REQUIRED ACTION: Every line of the material must be set down again without alteration.

PROVIDED MATERIAL:

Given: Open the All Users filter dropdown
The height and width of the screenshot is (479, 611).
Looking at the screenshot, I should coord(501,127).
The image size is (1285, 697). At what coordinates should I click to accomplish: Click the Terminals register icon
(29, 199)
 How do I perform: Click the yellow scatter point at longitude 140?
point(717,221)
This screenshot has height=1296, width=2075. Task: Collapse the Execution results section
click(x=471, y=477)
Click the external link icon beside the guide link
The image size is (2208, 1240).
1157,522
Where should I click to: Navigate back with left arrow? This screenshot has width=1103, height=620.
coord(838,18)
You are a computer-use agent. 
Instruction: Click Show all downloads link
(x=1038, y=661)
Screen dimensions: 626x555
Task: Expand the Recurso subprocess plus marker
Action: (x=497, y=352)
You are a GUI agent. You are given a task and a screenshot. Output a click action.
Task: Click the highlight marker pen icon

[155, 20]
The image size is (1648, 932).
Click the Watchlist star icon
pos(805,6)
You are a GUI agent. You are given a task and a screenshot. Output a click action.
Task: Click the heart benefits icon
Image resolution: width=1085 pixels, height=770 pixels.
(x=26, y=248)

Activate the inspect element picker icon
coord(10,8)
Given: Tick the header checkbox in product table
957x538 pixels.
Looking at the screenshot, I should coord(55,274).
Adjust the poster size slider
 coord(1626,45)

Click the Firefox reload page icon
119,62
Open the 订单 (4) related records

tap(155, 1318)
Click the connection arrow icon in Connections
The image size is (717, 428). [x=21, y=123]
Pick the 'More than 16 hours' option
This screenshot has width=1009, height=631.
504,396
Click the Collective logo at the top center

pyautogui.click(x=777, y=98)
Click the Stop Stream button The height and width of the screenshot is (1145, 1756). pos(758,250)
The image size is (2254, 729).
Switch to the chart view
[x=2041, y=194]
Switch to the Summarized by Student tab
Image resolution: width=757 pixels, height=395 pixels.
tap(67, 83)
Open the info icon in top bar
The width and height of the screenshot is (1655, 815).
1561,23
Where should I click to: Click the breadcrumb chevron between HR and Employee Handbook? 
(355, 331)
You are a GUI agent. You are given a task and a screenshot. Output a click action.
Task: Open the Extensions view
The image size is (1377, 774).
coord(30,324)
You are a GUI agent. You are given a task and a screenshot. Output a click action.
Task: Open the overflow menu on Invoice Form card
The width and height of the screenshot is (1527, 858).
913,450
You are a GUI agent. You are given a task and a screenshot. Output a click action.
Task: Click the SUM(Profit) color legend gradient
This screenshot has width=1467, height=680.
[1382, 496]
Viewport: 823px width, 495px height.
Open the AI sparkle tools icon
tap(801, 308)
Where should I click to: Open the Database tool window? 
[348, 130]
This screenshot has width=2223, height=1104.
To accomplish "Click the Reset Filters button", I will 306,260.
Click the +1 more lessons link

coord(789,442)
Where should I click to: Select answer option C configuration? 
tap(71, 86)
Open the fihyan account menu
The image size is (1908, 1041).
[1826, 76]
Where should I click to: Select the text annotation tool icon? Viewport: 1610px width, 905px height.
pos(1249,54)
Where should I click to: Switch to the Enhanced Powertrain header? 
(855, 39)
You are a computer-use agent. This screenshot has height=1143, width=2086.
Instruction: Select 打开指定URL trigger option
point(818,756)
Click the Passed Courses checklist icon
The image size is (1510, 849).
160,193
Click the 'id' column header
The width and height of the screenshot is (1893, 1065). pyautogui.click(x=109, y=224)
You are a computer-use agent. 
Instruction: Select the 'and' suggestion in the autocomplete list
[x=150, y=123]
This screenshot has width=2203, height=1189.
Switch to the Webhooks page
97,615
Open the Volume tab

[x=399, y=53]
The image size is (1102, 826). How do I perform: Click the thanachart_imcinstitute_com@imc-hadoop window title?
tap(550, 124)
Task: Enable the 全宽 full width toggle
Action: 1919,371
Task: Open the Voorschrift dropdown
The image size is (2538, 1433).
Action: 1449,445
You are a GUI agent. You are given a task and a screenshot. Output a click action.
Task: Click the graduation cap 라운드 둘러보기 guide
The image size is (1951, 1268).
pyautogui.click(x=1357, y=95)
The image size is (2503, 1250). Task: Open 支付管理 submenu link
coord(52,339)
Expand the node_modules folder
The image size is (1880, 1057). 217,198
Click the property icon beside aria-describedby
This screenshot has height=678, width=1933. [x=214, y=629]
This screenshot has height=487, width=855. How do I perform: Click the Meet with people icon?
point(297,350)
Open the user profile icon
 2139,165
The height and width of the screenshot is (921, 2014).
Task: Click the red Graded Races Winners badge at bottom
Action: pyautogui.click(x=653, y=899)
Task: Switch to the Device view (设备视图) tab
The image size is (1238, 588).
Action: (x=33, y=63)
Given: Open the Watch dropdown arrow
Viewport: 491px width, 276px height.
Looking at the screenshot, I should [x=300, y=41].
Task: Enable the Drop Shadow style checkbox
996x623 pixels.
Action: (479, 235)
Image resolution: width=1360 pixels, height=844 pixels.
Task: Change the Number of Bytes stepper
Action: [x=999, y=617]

YOUR SOLUTION:
Given: Open the All Users filter dropdown
The height and width of the screenshot is (479, 611).
Looking at the screenshot, I should coord(501,127).
The image size is (1285, 697). At what coordinates should I click to accomplish: Click the Terminals register icon
(29, 199)
 How do I perform: Click the yellow scatter point at longitude 140?
point(717,221)
This screenshot has height=1296, width=2075. Task: Collapse the Execution results section
click(x=471, y=477)
Click the external link icon beside the guide link
The image size is (2208, 1240).
1157,522
Where should I click to: Navigate back with left arrow? This screenshot has width=1103, height=620.
coord(838,18)
You are a computer-use agent. 
Instruction: Click Show all downloads link
(x=1038, y=661)
Screen dimensions: 626x555
Task: Expand the Recurso subprocess plus marker
Action: (x=497, y=352)
You are a GUI agent. You are given a task and a screenshot. Output a click action.
Task: Click the highlight marker pen icon

[155, 20]
The image size is (1648, 932).
Click the Watchlist star icon
pos(805,6)
You are a GUI agent. You are given a task and a screenshot. Output a click action.
Task: Click the heart benefits icon
Image resolution: width=1085 pixels, height=770 pixels.
(x=26, y=248)

Activate the inspect element picker icon
coord(10,8)
Given: Tick the header checkbox in product table
957x538 pixels.
Looking at the screenshot, I should coord(55,274).
Adjust the poster size slider
 coord(1626,45)

Click the Firefox reload page icon
119,62
Open the 订单 (4) related records

tap(155, 1318)
Click the connection arrow icon in Connections
The image size is (717, 428). [x=21, y=123]
Pick the 'More than 16 hours' option
This screenshot has width=1009, height=631.
504,396
Click the Collective logo at the top center

pyautogui.click(x=777, y=98)
Click the Stop Stream button The height and width of the screenshot is (1145, 1756). pos(758,250)
The image size is (2254, 729).
Switch to the chart view
[x=2041, y=194]
Switch to the Summarized by Student tab
Image resolution: width=757 pixels, height=395 pixels.
tap(67, 83)
Open the info icon in top bar
The width and height of the screenshot is (1655, 815).
1561,23
Where should I click to: Click the breadcrumb chevron between HR and Employee Handbook? 
(355, 331)
You are a GUI agent. You are given a task and a screenshot. Output a click action.
Task: Open the Extensions view
The image size is (1377, 774).
coord(30,324)
You are a GUI agent. You are given a task and a screenshot. Output a click action.
Task: Open the overflow menu on Invoice Form card
The width and height of the screenshot is (1527, 858).
913,450
You are a GUI agent. You are given a task and a screenshot. Output a click action.
Task: Click the SUM(Profit) color legend gradient
This screenshot has width=1467, height=680.
[1382, 496]
Viewport: 823px width, 495px height.
Open the AI sparkle tools icon
tap(801, 308)
Where should I click to: Open the Database tool window? 
[348, 130]
This screenshot has width=2223, height=1104.
To accomplish "Click the Reset Filters button", I will 306,260.
Click the +1 more lessons link

coord(789,442)
Where should I click to: Select answer option C configuration? 
tap(71, 86)
Open the fihyan account menu
The image size is (1908, 1041).
[1826, 76]
Where should I click to: Select the text annotation tool icon? Viewport: 1610px width, 905px height.
pos(1249,54)
Where should I click to: Switch to the Enhanced Powertrain header? 
(855, 39)
You are a computer-use agent. This screenshot has height=1143, width=2086.
Instruction: Select 打开指定URL trigger option
point(818,756)
Click the Passed Courses checklist icon
The image size is (1510, 849).
160,193
Click the 'id' column header
The width and height of the screenshot is (1893, 1065). pyautogui.click(x=109, y=224)
You are a computer-use agent. 
Instruction: Select the 'and' suggestion in the autocomplete list
[x=150, y=123]
This screenshot has width=2203, height=1189.
Switch to the Webhooks page
97,615
Open the Volume tab

[x=399, y=53]
The image size is (1102, 826). How do I perform: Click the thanachart_imcinstitute_com@imc-hadoop window title?
tap(550, 124)
Task: Enable the 全宽 full width toggle
Action: 1919,371
Task: Open the Voorschrift dropdown
The image size is (2538, 1433).
Action: 1449,445
You are a GUI agent. You are given a task and a screenshot. Output a click action.
Task: Click the graduation cap 라운드 둘러보기 guide
The image size is (1951, 1268).
pyautogui.click(x=1357, y=95)
The image size is (2503, 1250). Task: Open 支付管理 submenu link
coord(52,339)
Expand the node_modules folder
The image size is (1880, 1057). 217,198
Click the property icon beside aria-describedby
This screenshot has height=678, width=1933. [x=214, y=629]
This screenshot has height=487, width=855. How do I perform: Click the Meet with people icon?
point(297,350)
Open the user profile icon
 2139,165
The height and width of the screenshot is (921, 2014).
Task: Click the red Graded Races Winners badge at bottom
Action: pyautogui.click(x=653, y=899)
Task: Switch to the Device view (设备视图) tab
The image size is (1238, 588).
Action: (x=33, y=63)
Given: Open the Watch dropdown arrow
Viewport: 491px width, 276px height.
Looking at the screenshot, I should [x=300, y=41].
Task: Enable the Drop Shadow style checkbox
996x623 pixels.
Action: (479, 235)
Image resolution: width=1360 pixels, height=844 pixels.
Task: Change the Number of Bytes stepper
Action: [x=999, y=617]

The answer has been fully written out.